DATASET RECORDS:
_ _ _ _ _

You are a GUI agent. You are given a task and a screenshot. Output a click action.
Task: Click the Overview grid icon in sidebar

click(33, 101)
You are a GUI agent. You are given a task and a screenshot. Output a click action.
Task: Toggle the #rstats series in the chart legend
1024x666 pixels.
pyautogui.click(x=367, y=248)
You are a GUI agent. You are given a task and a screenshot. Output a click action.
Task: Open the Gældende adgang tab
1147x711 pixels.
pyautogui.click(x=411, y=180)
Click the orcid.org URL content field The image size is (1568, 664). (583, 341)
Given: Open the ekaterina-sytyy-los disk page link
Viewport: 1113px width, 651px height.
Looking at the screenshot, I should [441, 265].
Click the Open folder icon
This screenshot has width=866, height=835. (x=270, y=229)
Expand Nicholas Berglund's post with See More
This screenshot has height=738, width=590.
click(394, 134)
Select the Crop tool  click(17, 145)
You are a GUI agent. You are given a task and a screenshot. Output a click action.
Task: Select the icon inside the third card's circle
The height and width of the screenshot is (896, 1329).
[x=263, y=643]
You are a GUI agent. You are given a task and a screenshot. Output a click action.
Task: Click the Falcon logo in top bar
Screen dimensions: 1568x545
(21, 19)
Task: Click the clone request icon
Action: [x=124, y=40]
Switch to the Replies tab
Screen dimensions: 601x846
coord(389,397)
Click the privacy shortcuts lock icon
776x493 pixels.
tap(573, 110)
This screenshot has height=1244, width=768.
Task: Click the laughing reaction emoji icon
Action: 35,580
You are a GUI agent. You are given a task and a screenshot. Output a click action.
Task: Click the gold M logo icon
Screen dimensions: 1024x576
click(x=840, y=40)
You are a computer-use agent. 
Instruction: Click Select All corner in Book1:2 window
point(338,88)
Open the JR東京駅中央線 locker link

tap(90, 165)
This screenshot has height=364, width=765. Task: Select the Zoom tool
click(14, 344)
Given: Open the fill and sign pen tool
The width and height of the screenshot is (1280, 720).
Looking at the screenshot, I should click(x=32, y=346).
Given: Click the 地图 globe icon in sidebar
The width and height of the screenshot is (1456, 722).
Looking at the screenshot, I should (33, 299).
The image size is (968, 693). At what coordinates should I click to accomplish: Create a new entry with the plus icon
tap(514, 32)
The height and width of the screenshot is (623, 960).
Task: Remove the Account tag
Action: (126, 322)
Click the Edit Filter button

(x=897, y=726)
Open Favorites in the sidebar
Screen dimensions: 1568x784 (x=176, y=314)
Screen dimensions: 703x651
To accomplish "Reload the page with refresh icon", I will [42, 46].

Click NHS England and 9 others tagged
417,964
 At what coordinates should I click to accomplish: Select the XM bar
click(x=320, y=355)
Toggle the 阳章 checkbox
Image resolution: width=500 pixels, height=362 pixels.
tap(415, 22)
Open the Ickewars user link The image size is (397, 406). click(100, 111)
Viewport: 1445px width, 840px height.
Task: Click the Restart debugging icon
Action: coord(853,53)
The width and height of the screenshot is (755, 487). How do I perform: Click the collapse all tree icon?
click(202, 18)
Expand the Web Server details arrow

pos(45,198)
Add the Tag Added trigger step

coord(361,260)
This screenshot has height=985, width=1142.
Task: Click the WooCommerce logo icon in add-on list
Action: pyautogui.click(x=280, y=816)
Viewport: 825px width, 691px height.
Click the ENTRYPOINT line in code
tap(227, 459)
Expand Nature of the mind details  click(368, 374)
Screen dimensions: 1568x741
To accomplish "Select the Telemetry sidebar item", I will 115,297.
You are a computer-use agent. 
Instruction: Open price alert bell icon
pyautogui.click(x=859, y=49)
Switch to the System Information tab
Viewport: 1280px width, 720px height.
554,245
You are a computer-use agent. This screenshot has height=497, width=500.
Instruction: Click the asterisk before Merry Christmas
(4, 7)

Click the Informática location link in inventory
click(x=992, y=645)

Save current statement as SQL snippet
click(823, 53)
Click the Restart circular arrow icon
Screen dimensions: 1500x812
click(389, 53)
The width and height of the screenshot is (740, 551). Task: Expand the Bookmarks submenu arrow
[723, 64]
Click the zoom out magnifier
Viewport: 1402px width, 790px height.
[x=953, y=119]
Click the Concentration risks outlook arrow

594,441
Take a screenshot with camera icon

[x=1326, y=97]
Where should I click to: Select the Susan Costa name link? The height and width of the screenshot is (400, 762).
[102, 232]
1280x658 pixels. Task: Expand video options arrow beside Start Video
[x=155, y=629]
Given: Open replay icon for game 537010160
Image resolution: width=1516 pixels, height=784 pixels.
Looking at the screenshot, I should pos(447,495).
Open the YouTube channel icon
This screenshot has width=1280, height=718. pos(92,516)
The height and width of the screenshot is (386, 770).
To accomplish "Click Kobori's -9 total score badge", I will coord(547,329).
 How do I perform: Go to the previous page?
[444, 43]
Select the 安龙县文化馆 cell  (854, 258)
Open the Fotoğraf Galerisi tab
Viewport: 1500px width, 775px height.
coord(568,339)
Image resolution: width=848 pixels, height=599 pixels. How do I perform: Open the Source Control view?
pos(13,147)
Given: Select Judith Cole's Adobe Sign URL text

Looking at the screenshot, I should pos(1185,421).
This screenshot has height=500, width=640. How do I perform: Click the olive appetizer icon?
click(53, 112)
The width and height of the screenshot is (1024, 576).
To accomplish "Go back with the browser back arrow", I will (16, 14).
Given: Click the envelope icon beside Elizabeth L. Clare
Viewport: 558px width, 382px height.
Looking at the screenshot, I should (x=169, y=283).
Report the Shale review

_ _ _ _ _

WHAT TO PRODUCE:
Work out how many lines above contain the word "will". Give only the number.

ANSWER SECTION:
4